MicroRNA-21 contributes to the puerarin-induced cardioprotection via suppression of apoptosis and oxidative stress in a cell model of ischemia/reperfusion injury

Puerarin, a major bioactive constituent of the Radix puerariae, can ameliorate myocardial ischemia/reperfusion (I/R) injury. Emerging evidence supports that microRNA (miR)-21 functions as a protective factor against I/R and/or hypoxia-reperfusion (H/R)-induced myocardial injury. However, the role of miR-21 in the cardioprotective effect of puerarin remains unclear. Therefore, the purpose of the present study was to demonstrate the involvement of miR-21 in the cardioprotective mechanisms of puerarin using a cell model of I/R injury, generated by culturing rat H9c2 cardiomyocytes under H/R conditions. The results demonstrated that pre-treatment with puerarin significantly increased cell viability, decreased lactate dehydrogenase activity and upregulated miR-21 expression in H/R-treated H9c2 cells.
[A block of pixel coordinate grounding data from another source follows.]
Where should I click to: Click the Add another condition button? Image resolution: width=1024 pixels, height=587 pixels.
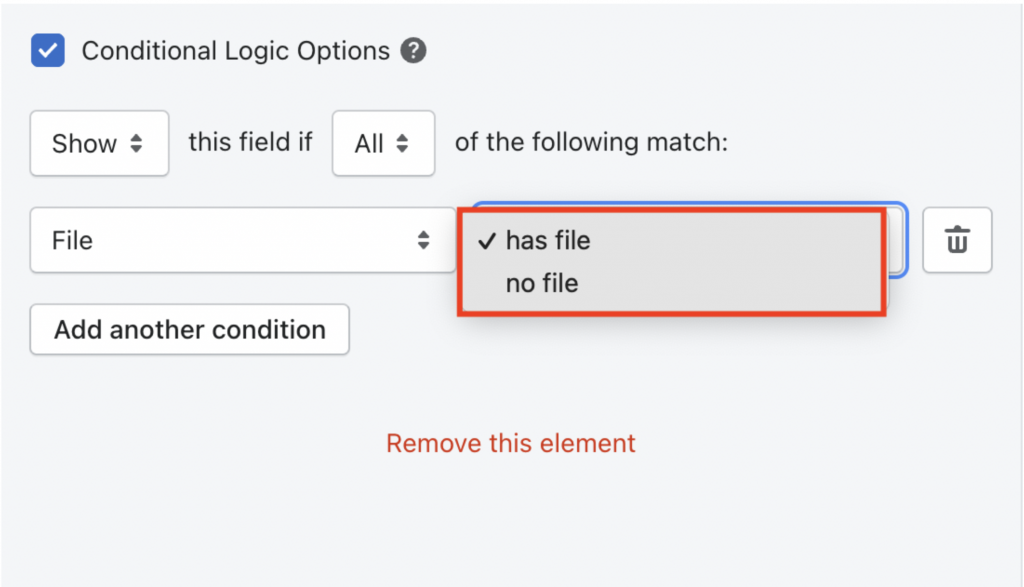[x=189, y=329]
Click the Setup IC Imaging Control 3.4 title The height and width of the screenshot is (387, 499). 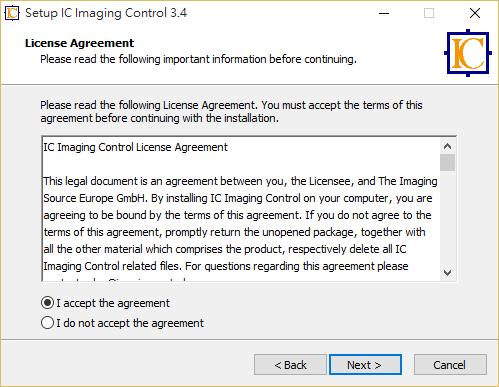click(x=106, y=13)
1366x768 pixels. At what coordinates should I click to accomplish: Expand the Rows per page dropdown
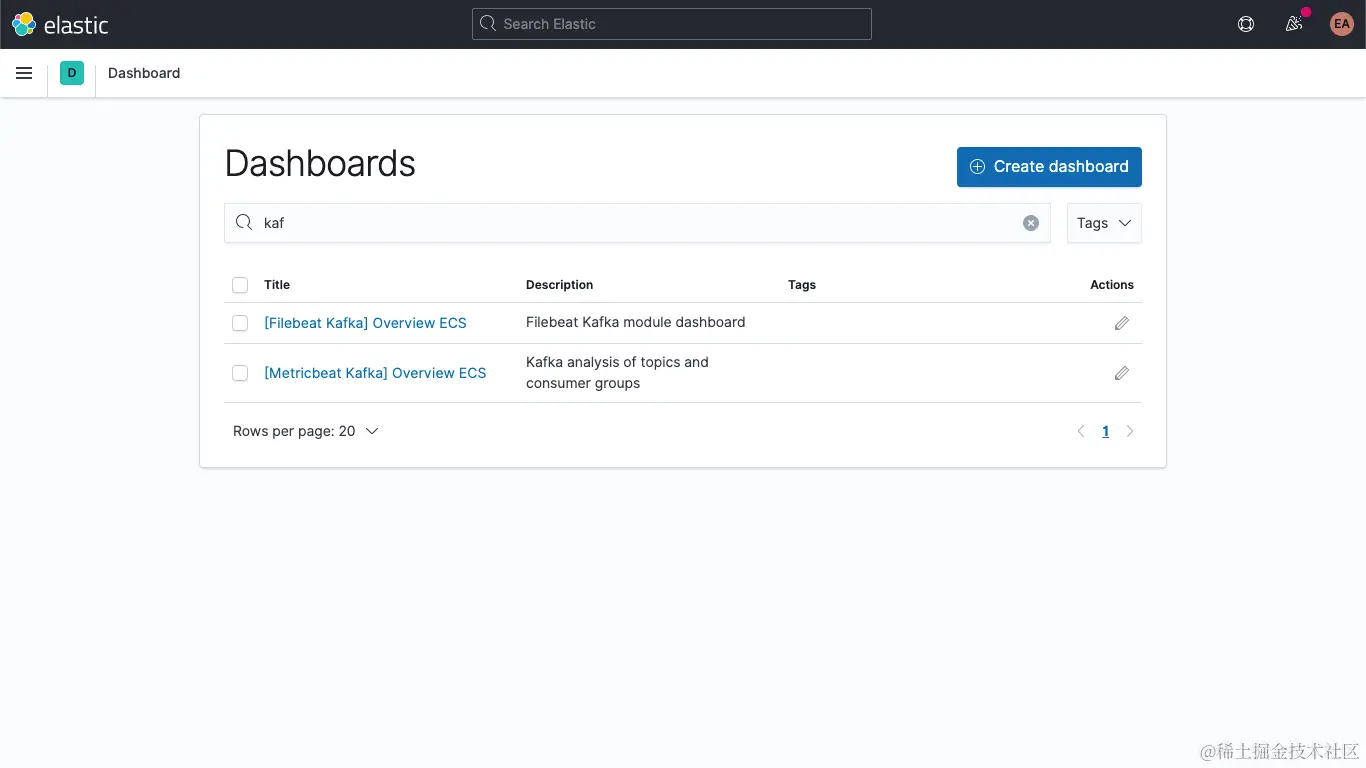click(x=306, y=431)
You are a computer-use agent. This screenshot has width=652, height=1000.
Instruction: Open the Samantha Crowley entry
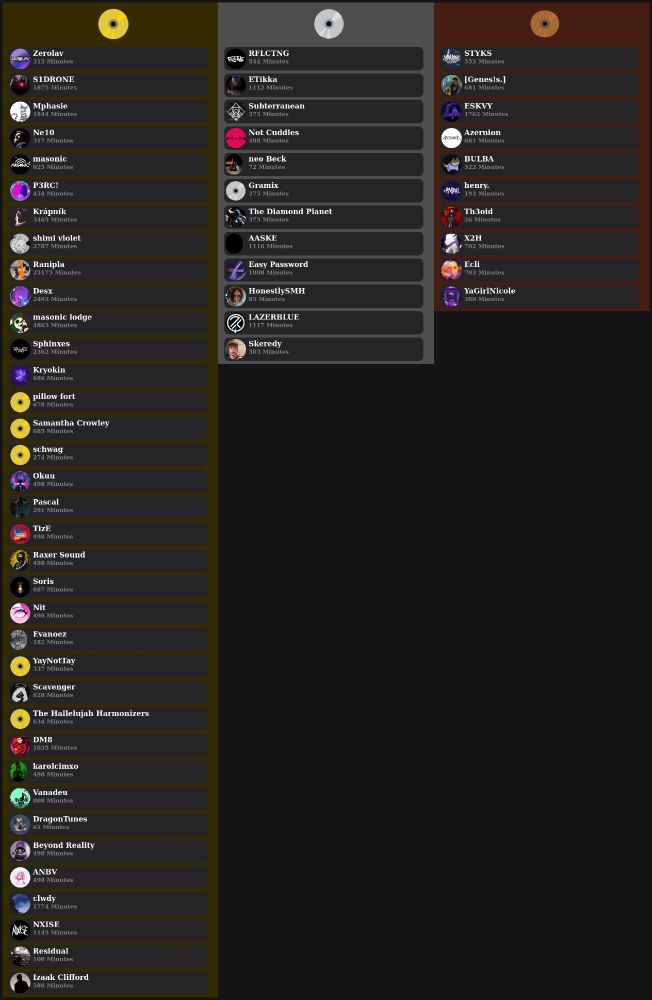(x=108, y=428)
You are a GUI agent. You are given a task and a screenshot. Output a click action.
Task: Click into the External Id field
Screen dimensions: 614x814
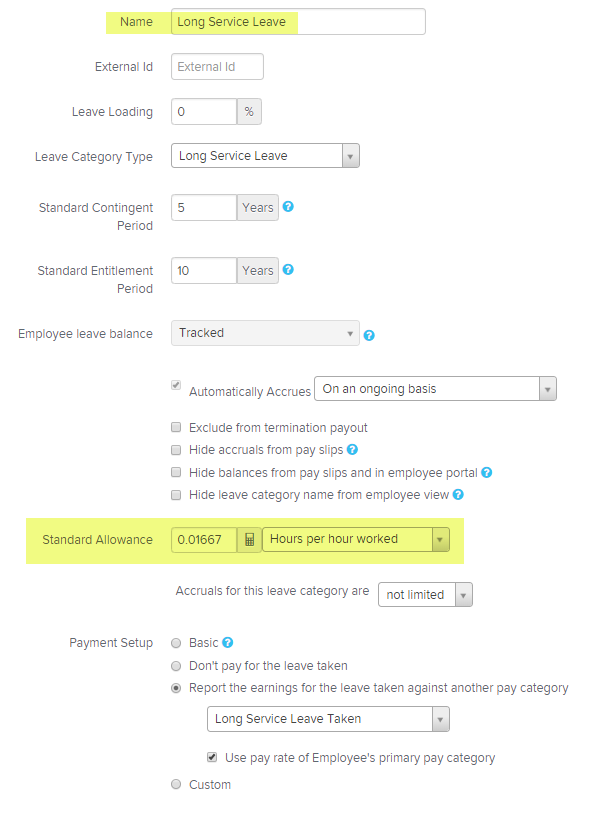pos(217,66)
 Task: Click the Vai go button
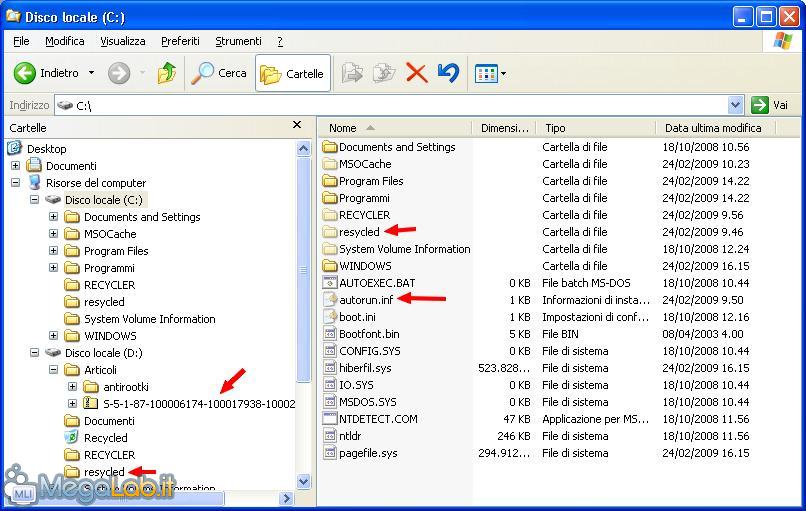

Transfection of an miR-21 inhibitor led to an increase in H/R-induced cytotoxicity and reversed the protective effects of puerarin. Additionally, miR-21 inhibition attenuated the puerarin-induced decrease in the rate of apoptosis, caspase-3 activity and the expression of apoptosis regulator Bax, and increased apoptosis regulator Bcl-2 expression, under H/R conditions. Furthermore, puerarin mitigated H/R-induced oxidative stress as evidenced by the decrease in endogenous reactive oxygen species production, malondialdehyde content and NADPH oxidase 2 expression, and enhanced the antioxidative defense system as illustrated by the increase in superoxide dismutase activity, catalase and glutathione peroxidase levels. These effects were all eliminated by miR-21 inhibitor transfection. Furthermore, the miR-21 inhibitor exacerbated the H/R-induced oxidative stress and attenuated the antioxidative defense system in H/R-treated H9c2 cells. Taken together, the results suggested that miR-21 mediated the cardioprotective effects of puerarin against myocardial H/R injury by inhibiting apoptosis and oxidative stress.